Wednesday, 25 June 2008

Anyone for tennis elbow?

Ah - Wimbledon. There's nothing like it. The crowds, the strawberries, the top players, the strapped knees, the ice packs, the players forced to withdraw due to injury. We're constantly reminded, it seems, of the dangers of exercise. So now seems a good time to have a look at resources for sports medicine and physiotherapy.

For literature searches of any kind around physiotherapy issues Cinahl is always useful. This is one of the databases you can access through the National Library for Health with your Athens password.

NLH has no dedicated library for sports medicine, but there is a section in the orthopaedics and trauma library dedicated to sports injuries.

Visit the Intute website and type "sports medicine" into the search box and you'll find links to various journals, clinics and institutes of sports medicine.

Sports injury is a real problem, with guidelines being issued to American schools to ensure they enable their athletes to remain healthy and fit.

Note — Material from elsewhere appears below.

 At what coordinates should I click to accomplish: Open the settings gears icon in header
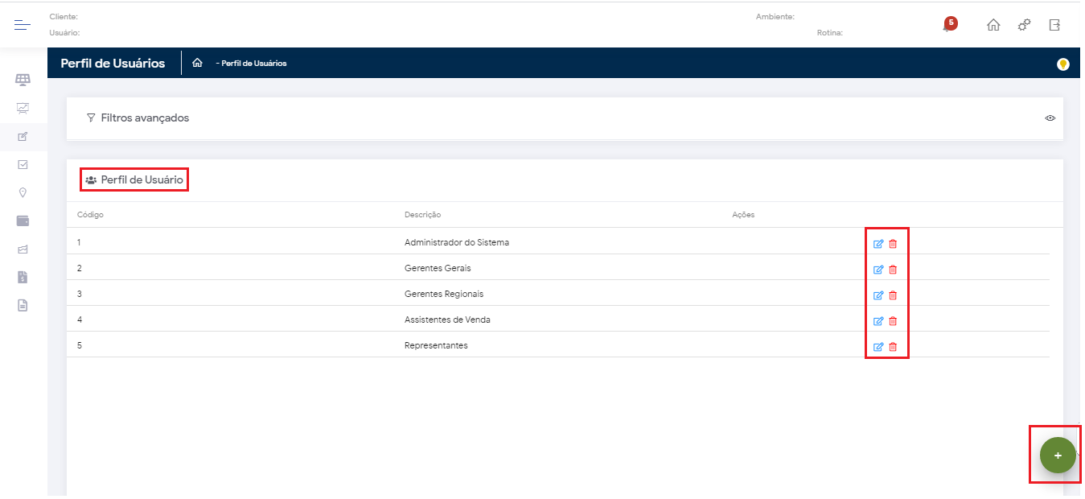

NICE is currently working on guidance for promoting physical activity in children, although the scoping paper doesn't suggest that injury prevention will be a big part of the guidance.

The BBC has information for people wanting to do some sport without injuring themselves, including advice on warming up. NHS Direct has a sports injuries section.

Beware when Googling for sports injury information - a lot of results are private clinics advertising their services. While they may produce good quality information don't forget that they might have reasons to be biased toward suggesting treatment is necessary.

It's no surprise that a third of us prefer not to do any sport. Most of those blame poor health - perhaps sports injuries preventing them being active? Even sitting at home playing imaginary sport on computers can be bad for you. Best sit still on the sofa, crack open a punnet of strawberries and watch the rain fall on centre court.